» **DATA EXTRACT**:
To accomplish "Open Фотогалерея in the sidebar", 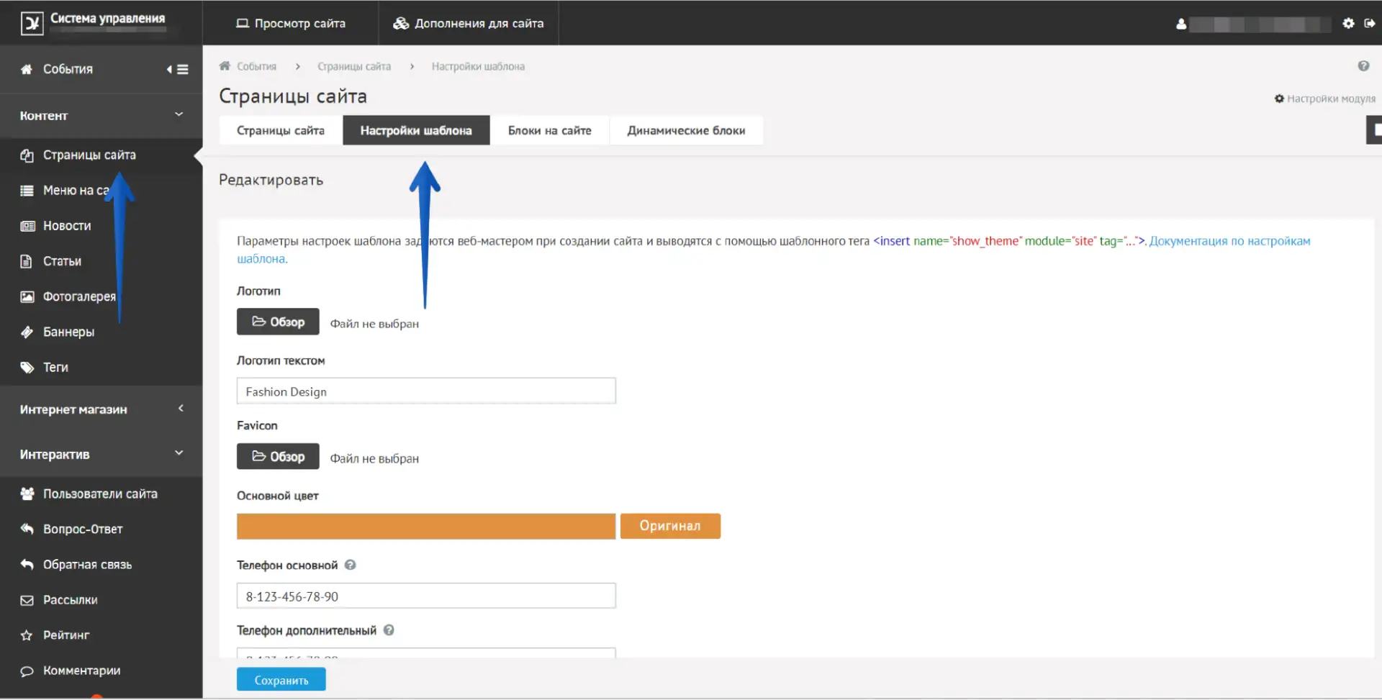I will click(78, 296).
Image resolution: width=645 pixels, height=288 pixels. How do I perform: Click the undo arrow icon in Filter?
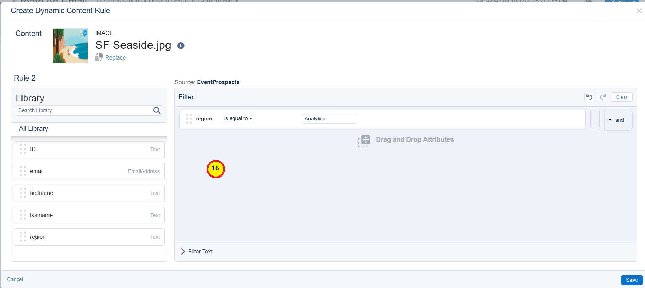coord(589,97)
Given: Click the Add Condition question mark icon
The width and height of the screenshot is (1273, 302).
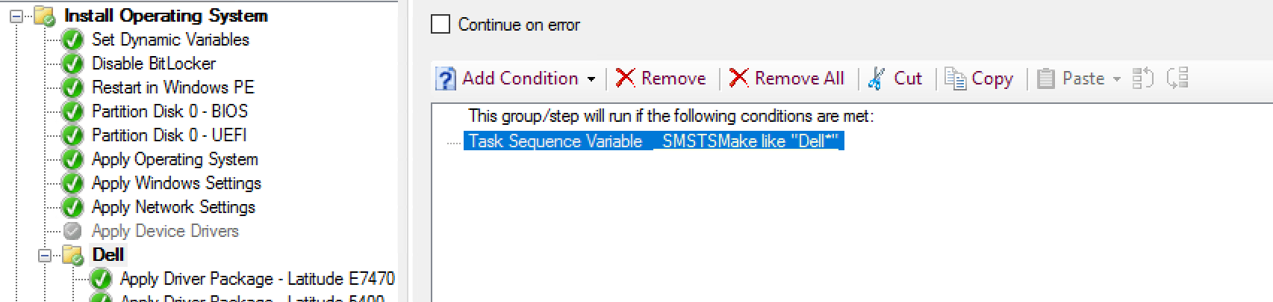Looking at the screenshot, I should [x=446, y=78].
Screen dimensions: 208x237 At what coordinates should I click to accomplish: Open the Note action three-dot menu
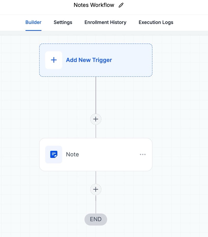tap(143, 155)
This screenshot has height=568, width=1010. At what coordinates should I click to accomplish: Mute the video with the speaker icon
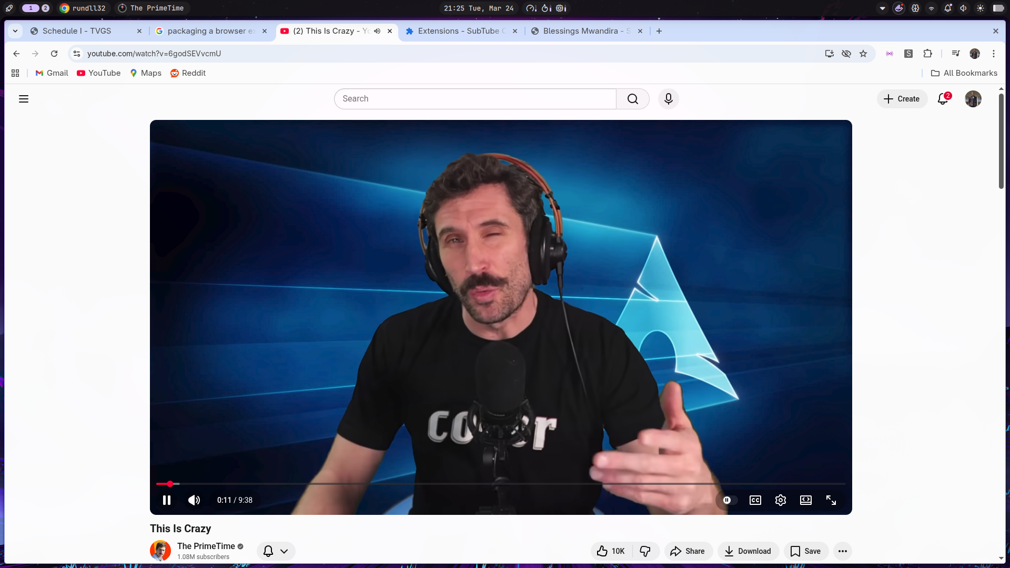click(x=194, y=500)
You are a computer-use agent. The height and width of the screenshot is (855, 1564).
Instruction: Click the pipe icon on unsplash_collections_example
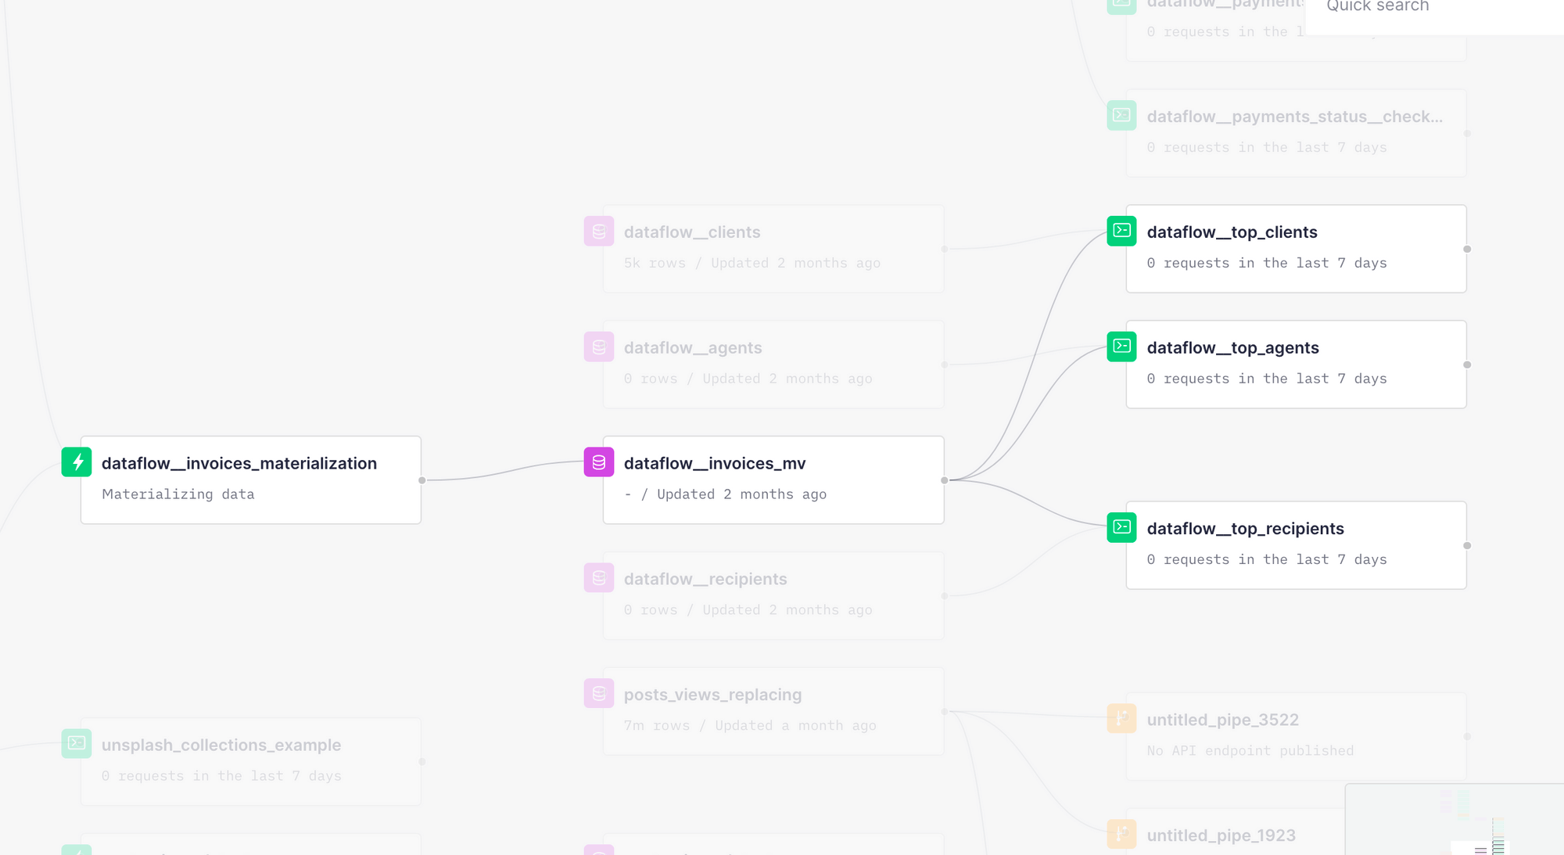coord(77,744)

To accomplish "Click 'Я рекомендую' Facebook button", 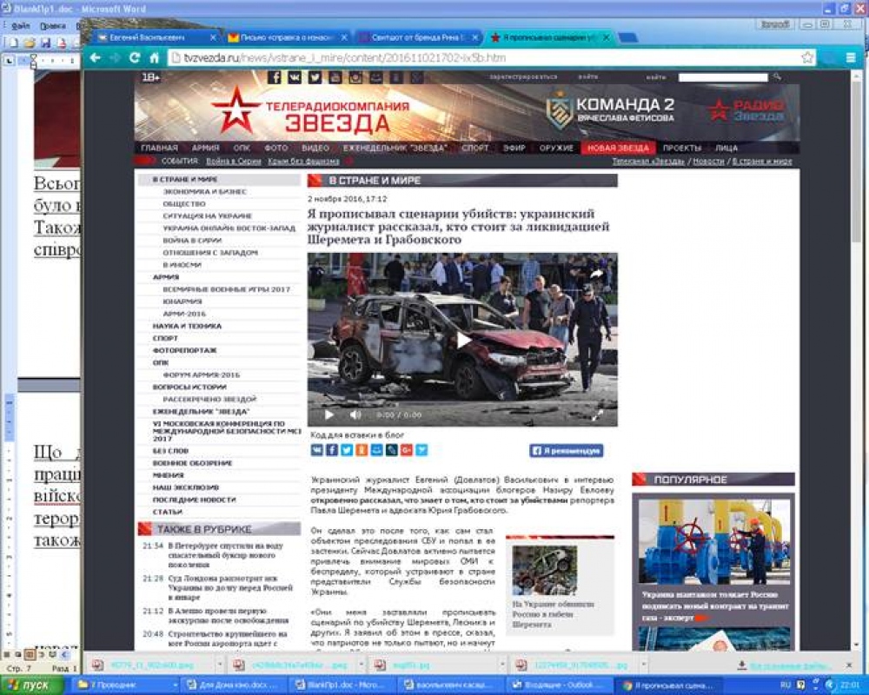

» **GIVEN PROBLEM**:
Recast the entries above as a two-column Markdown table headed Row and Line. Begin with the line that contains "You are a computer-use" and stop after the last line of the entries, skipping blank lines and leaving the pictures out.

» **ANSWER TO THIS PROBLEM**:
| Row | Line |
|---|---|
| 1 | You are a computer-use agent. The height and width of the screenshot is (855, 1564). |
| 2 | Instruction: Click the pipe icon on unsplash_collections_example |
| 3 | coord(77,744) |
| 4 | To accomplish "Click 'Я рекомендую' Facebook button",  |